▶ _Supplied material_

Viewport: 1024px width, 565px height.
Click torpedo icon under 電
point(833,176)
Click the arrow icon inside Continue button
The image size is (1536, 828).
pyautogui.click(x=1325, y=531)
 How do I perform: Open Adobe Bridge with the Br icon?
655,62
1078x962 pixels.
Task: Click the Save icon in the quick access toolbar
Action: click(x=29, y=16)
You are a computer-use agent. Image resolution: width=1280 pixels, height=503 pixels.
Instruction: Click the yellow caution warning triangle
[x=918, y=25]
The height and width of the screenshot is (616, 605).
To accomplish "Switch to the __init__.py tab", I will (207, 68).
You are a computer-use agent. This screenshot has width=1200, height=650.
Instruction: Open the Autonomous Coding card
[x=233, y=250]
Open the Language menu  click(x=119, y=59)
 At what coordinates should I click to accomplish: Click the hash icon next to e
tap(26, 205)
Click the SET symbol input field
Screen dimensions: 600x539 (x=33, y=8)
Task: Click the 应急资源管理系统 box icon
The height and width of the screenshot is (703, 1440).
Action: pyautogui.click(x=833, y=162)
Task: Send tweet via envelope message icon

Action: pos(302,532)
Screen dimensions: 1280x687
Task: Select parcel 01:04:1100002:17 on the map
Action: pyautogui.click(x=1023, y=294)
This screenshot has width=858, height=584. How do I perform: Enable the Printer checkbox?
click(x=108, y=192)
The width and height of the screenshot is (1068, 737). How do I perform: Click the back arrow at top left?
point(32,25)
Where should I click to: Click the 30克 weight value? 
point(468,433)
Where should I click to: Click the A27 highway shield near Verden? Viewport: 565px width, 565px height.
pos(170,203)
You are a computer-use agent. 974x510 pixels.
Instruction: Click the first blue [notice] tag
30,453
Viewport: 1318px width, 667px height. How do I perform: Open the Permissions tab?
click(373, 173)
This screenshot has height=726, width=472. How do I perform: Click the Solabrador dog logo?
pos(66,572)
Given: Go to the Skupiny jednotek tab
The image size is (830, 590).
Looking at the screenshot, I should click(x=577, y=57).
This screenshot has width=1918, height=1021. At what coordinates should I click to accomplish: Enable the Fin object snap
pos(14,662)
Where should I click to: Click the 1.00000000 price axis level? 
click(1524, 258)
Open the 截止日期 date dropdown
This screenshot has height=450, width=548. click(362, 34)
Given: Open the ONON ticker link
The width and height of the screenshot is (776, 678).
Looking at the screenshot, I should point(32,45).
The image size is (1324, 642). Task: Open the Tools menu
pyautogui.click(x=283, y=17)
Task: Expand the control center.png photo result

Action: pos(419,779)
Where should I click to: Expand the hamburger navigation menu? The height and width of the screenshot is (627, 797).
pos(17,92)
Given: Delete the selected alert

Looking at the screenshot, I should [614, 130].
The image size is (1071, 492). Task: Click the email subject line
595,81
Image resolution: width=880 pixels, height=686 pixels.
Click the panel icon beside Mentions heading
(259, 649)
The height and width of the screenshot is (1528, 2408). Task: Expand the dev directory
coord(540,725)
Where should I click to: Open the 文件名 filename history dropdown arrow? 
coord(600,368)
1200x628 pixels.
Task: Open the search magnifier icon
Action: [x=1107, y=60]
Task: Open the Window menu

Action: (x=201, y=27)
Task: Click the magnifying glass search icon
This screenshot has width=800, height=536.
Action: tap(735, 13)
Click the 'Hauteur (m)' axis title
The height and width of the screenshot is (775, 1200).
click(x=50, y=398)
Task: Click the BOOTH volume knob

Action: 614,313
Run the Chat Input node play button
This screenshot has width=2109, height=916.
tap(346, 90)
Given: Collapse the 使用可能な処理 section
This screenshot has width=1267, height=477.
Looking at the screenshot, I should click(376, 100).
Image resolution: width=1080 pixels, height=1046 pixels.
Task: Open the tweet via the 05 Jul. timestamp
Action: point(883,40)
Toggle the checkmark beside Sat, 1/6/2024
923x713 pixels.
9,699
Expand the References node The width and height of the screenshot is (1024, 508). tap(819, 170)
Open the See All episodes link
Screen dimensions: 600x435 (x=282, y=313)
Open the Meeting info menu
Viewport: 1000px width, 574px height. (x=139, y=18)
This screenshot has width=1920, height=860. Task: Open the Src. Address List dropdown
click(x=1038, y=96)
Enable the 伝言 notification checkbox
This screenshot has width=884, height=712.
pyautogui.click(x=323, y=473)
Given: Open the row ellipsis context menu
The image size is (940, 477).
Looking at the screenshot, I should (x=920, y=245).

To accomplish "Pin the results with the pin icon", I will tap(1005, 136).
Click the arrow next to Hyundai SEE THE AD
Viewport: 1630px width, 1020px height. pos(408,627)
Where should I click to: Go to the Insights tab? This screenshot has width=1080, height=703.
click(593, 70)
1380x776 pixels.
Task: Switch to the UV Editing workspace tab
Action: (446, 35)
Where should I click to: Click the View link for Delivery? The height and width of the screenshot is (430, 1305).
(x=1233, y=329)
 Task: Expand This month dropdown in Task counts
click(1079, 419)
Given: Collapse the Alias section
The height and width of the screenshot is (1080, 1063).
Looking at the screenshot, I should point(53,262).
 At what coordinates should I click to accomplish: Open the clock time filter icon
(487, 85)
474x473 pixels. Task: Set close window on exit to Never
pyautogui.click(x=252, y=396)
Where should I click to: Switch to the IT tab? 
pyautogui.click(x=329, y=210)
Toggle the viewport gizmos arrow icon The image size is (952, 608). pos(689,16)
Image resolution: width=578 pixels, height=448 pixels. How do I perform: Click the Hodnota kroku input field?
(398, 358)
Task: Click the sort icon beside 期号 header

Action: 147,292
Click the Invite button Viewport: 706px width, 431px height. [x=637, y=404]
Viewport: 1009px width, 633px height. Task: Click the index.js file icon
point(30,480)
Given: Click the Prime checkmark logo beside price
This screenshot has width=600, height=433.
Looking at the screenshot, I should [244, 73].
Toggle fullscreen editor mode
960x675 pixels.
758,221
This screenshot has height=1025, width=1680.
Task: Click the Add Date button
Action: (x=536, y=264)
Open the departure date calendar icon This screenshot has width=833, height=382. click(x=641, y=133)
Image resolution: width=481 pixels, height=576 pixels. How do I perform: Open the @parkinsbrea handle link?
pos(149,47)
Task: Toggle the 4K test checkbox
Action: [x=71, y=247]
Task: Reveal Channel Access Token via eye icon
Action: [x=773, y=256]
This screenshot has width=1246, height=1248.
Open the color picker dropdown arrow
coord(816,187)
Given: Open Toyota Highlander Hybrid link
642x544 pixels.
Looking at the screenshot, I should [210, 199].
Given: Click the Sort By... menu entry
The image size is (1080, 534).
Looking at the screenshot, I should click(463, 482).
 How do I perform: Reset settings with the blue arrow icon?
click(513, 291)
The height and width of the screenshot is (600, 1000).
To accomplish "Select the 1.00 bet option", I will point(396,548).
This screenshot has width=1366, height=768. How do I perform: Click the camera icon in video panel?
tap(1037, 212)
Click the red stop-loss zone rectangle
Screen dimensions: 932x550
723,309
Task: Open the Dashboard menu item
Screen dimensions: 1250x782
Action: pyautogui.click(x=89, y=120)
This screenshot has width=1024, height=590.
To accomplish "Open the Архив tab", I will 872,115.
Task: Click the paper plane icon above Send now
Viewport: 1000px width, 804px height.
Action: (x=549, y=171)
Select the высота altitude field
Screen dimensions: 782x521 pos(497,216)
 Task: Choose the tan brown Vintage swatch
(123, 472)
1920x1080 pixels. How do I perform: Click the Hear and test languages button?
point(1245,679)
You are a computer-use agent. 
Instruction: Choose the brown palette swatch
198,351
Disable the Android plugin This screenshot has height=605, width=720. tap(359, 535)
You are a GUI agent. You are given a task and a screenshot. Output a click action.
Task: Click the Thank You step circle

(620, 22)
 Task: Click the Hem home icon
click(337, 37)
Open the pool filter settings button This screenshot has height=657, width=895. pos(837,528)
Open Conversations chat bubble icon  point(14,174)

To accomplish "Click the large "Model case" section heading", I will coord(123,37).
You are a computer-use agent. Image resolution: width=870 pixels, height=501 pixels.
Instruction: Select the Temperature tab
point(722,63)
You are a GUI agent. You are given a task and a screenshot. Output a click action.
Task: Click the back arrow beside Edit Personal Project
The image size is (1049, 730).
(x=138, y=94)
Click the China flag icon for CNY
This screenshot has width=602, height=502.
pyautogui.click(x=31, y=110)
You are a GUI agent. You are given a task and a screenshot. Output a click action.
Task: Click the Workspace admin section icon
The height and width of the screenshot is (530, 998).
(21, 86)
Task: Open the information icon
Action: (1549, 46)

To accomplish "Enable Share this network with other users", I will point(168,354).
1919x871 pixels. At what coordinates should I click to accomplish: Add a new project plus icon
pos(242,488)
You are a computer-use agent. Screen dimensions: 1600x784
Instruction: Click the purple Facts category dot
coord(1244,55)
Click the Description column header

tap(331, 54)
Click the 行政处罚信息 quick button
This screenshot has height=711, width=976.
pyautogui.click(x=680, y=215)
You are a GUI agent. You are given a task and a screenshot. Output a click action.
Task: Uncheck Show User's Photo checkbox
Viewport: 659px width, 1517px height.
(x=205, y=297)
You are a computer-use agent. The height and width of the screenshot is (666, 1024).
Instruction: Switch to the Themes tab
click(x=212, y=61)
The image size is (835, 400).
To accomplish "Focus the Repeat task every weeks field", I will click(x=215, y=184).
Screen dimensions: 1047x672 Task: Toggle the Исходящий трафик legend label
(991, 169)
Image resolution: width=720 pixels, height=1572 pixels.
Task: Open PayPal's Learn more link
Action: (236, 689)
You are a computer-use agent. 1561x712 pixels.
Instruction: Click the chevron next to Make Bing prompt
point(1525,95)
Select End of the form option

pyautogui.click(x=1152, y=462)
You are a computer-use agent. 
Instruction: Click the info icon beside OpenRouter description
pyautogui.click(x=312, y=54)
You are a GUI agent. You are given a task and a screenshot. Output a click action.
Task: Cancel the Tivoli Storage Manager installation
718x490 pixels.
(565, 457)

▶ _Exercise goal_
Among the lines above, which ones hold the string "Collapse"? Show them.

▶ _Answer below_
Given: Collapse the 使用可能な処理 section
Given: Collapse the Alias section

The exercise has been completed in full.